==== Extracted text
Opinion
Case No. 05-49642, Adversary No. 08-03359.
April 29, 2009
MEMORANDUM OPINION
In 2005, the Commission for Lawyer Discipline brought a disciplinary action against debtor Richard Tindall. On March 10, 2005, the Evidentiary Panel of the State Bar issued a judgment sanctioning Tindall. The sanctions included disbarment and assessment of attorneys' fees in the amount of $23,900.00 and costs in the amount of $3,607.76.
On October 13, 2005, Tindall filed a chapter 7 bankruptcy petition. On September 29, 2008, the CLD filed an adversary proceeding objecting to the discharge of the State Bar judgment under 11 U.S.C. § 523(a)(7). The parties stipulated to the facts and filed cross motions for summary judgment on a single issue: whether the State Bar judgment constituted a non-dischargeable fine or penalty to a government unit under § 523(a)(7).
========
• [Given task]
Print the part of the memorandum opinion that begins at the words "April 29, 2009" and stops after the words "under § 523(a)(7).". The material that comes next has no connection to the memorandum opinion.
==== Dataset records
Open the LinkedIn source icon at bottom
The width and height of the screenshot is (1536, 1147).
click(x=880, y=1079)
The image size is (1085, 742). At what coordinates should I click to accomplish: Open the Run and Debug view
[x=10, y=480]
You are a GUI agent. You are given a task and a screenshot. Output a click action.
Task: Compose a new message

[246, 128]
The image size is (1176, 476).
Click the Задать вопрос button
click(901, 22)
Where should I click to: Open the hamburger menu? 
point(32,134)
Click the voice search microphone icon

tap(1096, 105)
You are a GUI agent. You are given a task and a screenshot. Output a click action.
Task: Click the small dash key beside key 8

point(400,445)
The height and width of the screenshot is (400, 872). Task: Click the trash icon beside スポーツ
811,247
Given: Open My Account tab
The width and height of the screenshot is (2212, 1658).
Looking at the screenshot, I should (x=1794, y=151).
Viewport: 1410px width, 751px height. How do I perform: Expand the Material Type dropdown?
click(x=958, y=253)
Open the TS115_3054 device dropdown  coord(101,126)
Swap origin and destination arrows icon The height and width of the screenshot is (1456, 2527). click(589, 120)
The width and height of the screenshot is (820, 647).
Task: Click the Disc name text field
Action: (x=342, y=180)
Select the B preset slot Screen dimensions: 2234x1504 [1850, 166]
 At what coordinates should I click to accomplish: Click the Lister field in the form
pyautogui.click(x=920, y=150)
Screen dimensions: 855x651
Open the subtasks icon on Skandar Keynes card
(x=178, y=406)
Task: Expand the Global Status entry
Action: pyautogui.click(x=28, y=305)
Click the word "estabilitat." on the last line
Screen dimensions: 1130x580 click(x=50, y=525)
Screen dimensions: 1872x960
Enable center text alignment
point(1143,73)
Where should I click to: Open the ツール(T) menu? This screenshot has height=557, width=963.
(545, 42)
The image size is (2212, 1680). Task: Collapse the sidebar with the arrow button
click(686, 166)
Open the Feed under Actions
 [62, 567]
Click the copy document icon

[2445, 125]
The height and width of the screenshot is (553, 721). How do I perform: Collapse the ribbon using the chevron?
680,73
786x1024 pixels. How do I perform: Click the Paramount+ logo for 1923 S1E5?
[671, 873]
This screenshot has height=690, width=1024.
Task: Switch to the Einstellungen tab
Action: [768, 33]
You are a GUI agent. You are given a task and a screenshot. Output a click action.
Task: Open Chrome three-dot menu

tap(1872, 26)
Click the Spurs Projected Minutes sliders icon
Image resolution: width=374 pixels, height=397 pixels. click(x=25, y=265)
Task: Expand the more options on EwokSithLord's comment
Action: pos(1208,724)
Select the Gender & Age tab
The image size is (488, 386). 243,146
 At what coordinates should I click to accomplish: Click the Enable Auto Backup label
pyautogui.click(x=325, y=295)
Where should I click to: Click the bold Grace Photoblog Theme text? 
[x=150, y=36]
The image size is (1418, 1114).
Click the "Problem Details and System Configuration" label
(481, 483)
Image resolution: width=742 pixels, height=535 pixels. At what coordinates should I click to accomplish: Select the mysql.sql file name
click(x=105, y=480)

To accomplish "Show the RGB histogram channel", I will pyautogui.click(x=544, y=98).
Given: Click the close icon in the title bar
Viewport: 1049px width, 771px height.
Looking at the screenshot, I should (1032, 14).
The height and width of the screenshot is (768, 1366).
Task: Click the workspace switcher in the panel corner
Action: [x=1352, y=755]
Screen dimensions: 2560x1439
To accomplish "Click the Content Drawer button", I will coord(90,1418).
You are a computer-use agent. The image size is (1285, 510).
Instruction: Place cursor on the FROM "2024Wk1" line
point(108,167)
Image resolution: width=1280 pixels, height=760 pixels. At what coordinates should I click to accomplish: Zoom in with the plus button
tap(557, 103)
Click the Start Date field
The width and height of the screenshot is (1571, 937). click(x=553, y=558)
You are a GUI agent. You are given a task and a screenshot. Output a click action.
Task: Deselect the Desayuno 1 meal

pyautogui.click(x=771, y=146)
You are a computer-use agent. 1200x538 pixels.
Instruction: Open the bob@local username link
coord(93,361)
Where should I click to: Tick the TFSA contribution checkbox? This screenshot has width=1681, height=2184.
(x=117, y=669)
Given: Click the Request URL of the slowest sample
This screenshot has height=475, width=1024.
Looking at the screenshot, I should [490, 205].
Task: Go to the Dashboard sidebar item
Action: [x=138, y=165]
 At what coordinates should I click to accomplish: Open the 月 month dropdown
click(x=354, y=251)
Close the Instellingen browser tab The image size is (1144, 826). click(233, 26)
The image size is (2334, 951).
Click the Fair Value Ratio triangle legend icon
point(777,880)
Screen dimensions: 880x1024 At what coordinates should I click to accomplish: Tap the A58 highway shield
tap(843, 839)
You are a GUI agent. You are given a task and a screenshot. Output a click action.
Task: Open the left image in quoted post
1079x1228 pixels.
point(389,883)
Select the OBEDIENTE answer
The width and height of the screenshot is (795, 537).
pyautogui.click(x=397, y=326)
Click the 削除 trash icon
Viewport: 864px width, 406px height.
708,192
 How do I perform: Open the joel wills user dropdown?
========
• [Expected output]
April 29, 2009
MEMORANDUM OPINION
In 2005, the Commission for Lawyer Discipline brought a disciplinary action against debtor Richard Tindall. On March 10, 2005, the Evidentiary Panel of the State Bar issued a judgment sanctioning Tindall. The sanctions included disbarment and assessment of attorneys' fees in the amount of $23,900.00 and costs in the amount of $3,607.76.
On October 13, 2005, Tindall filed a chapter 7 bankruptcy petition. On September 29, 2008, the CLD filed an adversary proceeding objecting to the discharge of the State Bar judgment under 11 U.S.C. § 523(a)(7). The parties stipulated to the facts and filed cross motions for summary judgment on a single issue: whether the State Bar judgment constituted a non-dischargeable fine or penalty to a government unit under § 523(a)(7).